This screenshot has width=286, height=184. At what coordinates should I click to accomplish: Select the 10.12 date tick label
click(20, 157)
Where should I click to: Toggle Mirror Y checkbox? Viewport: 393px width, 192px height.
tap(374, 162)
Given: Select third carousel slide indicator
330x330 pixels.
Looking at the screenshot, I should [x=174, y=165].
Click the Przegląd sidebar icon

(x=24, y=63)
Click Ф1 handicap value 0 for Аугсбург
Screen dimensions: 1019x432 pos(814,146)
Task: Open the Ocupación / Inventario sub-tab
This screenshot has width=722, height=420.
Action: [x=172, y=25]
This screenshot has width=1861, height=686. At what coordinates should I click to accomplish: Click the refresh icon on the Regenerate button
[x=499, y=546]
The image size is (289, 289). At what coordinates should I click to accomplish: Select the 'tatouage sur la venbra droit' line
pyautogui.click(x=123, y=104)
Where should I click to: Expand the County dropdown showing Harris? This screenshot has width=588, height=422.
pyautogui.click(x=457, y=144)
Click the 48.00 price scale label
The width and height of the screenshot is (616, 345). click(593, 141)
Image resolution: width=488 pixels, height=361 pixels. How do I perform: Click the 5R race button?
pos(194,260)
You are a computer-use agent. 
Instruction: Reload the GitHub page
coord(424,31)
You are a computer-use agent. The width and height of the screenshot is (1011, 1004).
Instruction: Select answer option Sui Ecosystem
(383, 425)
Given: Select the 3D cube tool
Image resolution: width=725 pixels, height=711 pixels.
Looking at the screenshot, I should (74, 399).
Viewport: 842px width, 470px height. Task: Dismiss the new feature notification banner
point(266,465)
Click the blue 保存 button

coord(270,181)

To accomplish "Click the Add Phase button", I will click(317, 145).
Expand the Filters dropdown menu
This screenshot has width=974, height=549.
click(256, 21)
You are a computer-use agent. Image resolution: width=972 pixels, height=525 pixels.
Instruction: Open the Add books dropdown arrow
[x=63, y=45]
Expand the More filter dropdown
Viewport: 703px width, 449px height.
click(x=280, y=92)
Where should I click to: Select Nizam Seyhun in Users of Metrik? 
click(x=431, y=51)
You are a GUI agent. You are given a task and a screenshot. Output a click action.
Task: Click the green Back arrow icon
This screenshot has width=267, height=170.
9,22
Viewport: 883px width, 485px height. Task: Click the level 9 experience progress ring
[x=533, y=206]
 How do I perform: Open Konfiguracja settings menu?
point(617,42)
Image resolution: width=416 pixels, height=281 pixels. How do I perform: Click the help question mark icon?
++++++++
Pick each line holding the word "agent" out of the data and copy it.

▸ **ANSWER TO THE PROBLEM**
You are a computer-use agent. 
You are a computer-use agent. The width and height of the screenshot is (1011, 1004).
You are a computer-use agent. Image resolution: width=972 pixels, height=525 pixels.
You are a GUI agent. You are given a task and a screenshot. Output a click action.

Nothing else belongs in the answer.